Thursday, 21 May 2009

The Game of Politics

Want to know how the Politic Game works? Listen in.

At 09:20 today, Nicky Campbell's phone-in on savage dogs was interrupted to go live outside 10 Downing Street from which a beaming Joanna Lumley had just emerged. Of course, she had been having talks with the PM himself and others regarding the plight of retired Gurkhas who wished to spend their retirement in the country they had proudly fought for. However, Ms. Lumley had nothing to say because there was to be an official announcement by Jacqui Smith at 12:30 and Gordon Brown had only allowed her 'to smile'.

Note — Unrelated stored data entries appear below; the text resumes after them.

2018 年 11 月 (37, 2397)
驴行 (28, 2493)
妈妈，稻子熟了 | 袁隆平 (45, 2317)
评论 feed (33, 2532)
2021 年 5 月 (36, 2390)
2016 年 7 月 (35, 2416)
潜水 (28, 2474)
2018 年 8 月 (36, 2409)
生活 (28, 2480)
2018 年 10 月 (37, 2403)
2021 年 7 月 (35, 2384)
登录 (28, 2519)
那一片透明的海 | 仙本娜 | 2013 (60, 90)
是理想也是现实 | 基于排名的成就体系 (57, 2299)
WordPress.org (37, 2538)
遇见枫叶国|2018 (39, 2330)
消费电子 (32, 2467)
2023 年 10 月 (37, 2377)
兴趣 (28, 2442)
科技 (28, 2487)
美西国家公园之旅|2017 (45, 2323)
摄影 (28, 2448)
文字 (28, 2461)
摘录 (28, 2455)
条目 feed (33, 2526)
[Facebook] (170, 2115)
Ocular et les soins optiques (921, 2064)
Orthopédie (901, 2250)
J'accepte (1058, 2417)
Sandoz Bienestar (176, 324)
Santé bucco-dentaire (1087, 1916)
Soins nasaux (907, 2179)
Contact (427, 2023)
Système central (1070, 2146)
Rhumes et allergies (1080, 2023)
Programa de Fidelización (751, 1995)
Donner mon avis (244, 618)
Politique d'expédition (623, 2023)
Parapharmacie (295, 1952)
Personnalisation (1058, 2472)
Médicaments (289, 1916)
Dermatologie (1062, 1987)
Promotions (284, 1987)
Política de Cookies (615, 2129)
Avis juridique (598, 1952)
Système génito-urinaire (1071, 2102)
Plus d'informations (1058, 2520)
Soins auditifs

Clearly, the outcome of the meeting had been very positive in favour of the Gurkhas and Lumley's allowed descriptions of the meeting as 'affectionate' and 'generous' were favourable to the munificent Government.

Cast our minds back to less than a month ago, when the same Government had tabled a motion in the Commons to stop any retired Gurkha from settling in the UK after retiring from the Regiment due to excessive cost. In a country that has pretty much open doors to anyone and especially those who sponge on our Welfare State, we were blocking people of a foreign nation who had actually served and fought for us - whose tradition of serving the British nation goes back nearly two centuries and earned the regiment no less than 26 VCs (I am not sure if that is a record for a single regiment).

Back to today, as the Government reels from body blow after blow of bad news mainly wrought upon itself, it chose to embargo the result of the meeting so that a disgraced Home Secretary and beleaguered PM could salvage some of their credibility by appearing as if this was a Government initiative and nothing to do with the campaign fought by Joanna Lumley on behalf of the Gurkhas and the backlash of the defeat of the Government's motion in the Commons, when several of its own MPs decided to forgo their cushy life and vote with their conscience.

The moment of victory, to be savoured, was to be Jacqui Smith's, not some well-educated sounding comedian whose father had served in the regiment with a people he had learned to love and respect.

The Way it Works

You see, this is the way it works. It's all about grandstanding, soundbites and being seen to be doing something. It's why words are far better than deeds as they are cheap and easy. The Gurkhas had to fight, be wounded or die on the battlefield to earn the right for the survivors to live in this country in retirement; it just took a hastily u-turned policy by the Government to salvage a few rating points from an increasingly disgruntled electorate. But, we are a stupid bunch, because many will actually believe that the Government should get credit for this - that this was on their mind all the while. And that's how Politics work - they use the principle of Pavlov's dogs.

They ring the gong at 12:30 and we get fed what we are told to believe.

To put it into context, we spent anywhere from £300bn to £1.3 trillion depending on whose baffling figures you read, so that bankers could be saved and could earn their vast profits and bonuses again, so that Hedge Fund managers can earn £billions and pay no tax, yet the total cost if all 36,000 retired Gurkhas had decided to live in Britain en masse was estimated to be £1.3bn. There was a time when we thought such a sum was huge, but we are now desensitised to such numbers in the context of the credit crunch and bank bail outs. £1.3bn seems like chicken feed.

It certainly is in the context of what the Gurkhas have done for us. Roll on 12:30 and let's get Jacqui 'Does Dallas' Smith out of the way - it's all for show. This moment is for the Gurkhas and Joanna Lumley.